A French journalist remarked this week that while Viljoen was handing out books to his players filled with moves to be studied, his opposite number Bernard Laporte is the kind of coach who still believes you can win a Test match with ideas worked out on a kitchen table.

Logic tells us that the French have no chance. They flew in on Monday for a Saturday game, with a squad missing several key players and promptly set up camp in Cape Town, despite the fact that the second Test is in Durban. They expect to cheat the effects of altitude and beat a Springbok team that has spent three weeks together honing skills and team spirit. They must be mad.

And of course, they are, which is why they have a chance. Sports journalists tend to be a dogmatic lot, fond of playing devil’s advocate, fonder still of an even money sure thing. But for those of us who were at Twickenham in 1999 to watch the most amazing game of Test rugby yet played, writing off the French is just not an option.

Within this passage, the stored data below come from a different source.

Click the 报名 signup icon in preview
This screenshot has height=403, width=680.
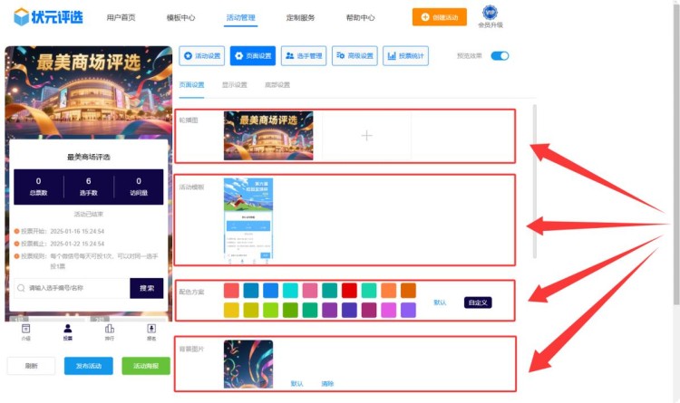pyautogui.click(x=151, y=329)
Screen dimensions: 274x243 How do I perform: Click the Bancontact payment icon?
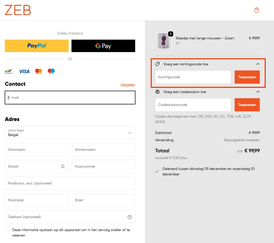(9, 71)
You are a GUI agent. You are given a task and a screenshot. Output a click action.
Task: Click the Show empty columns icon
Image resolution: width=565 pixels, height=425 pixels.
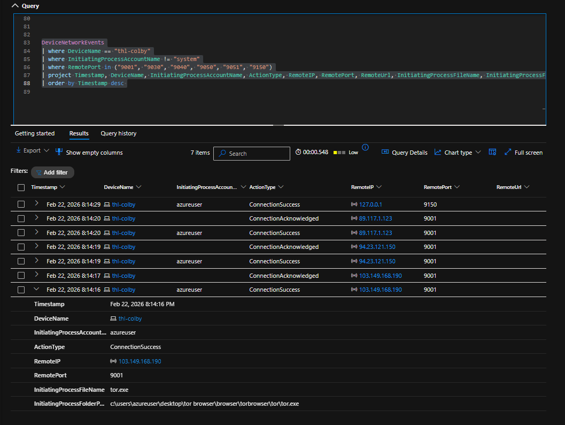click(x=59, y=152)
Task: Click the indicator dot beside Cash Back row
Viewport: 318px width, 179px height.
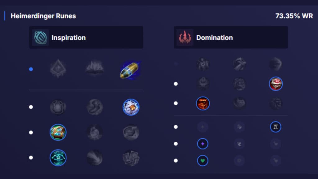Action: coord(31,107)
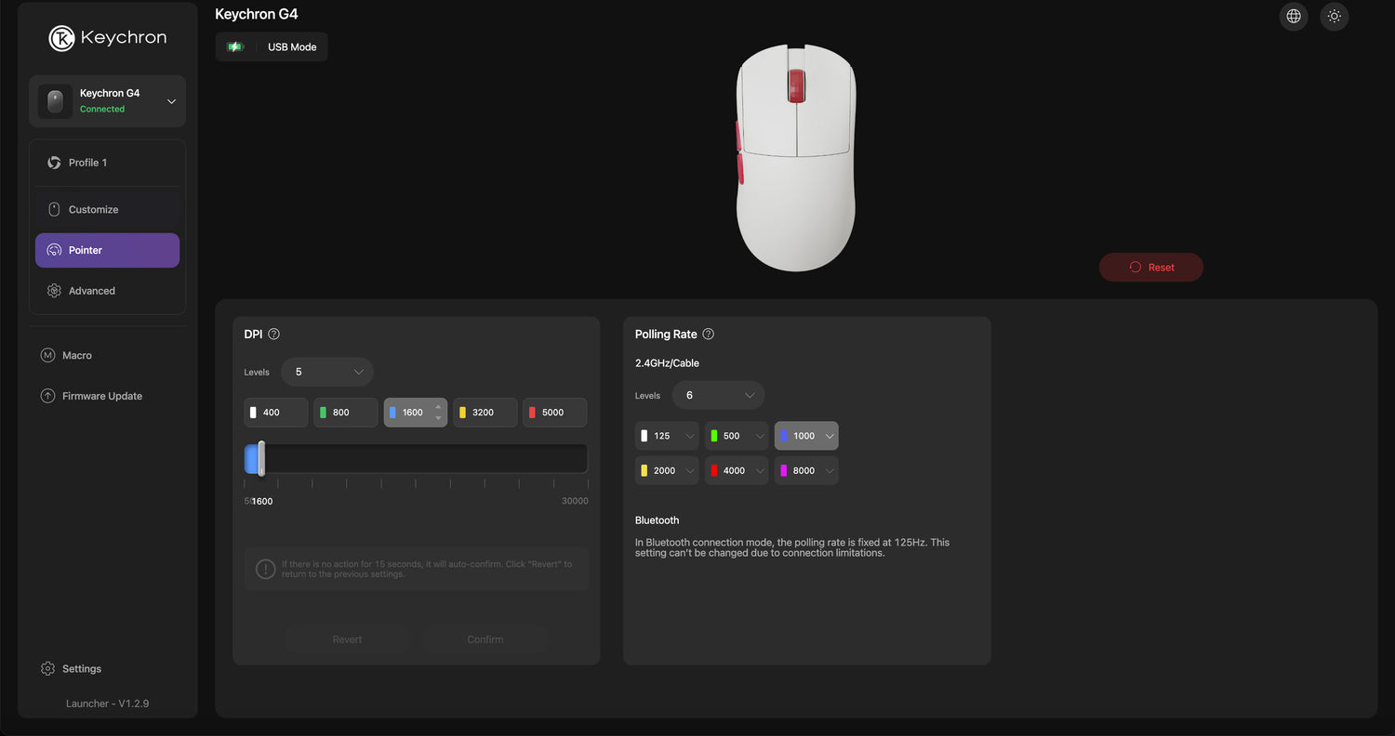Click the Keychron logo icon

(x=61, y=38)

If you wanted a distillation of what commitment really means, it was Fabien Galthie wrapping his puny body around Jonah Lomu and commanding him to stop. If you wanted to understand why rugby union is about so much more than brute strength, watching tiny Christophe Dominici make monkeys out of ponderous All Blacks was as good as it gets.

Breyton Paulse may take a while to work out what’s different on Saturday. When the light bulb goes on in the head he will realise that for the first time in his Test career he will be marking a man smaller than himself. Dominici stands just 1,72m tall, a full 5cm shorter than Paulse.

But if that is like a throwback to the past Viljoen has insisted on maintaining modern standards on the left wing where Dean Hall, all 1,85m and 101kg of him, will make his Test debut.

Perhaps aware of the huge disparity between his two wings, Viljoen said: “I think you’ll see a new Dean Hall, one who can run into spaces as well as into faces.”

Like the Springbok wingers, Saturday’s game will be a meeting of opposites. A slick and powerful Bok side will attempt to run in straight lines through a sea of blue-shirted romantic fools. If nothing else it promises to be fun and that’s not a bad way to start the international season.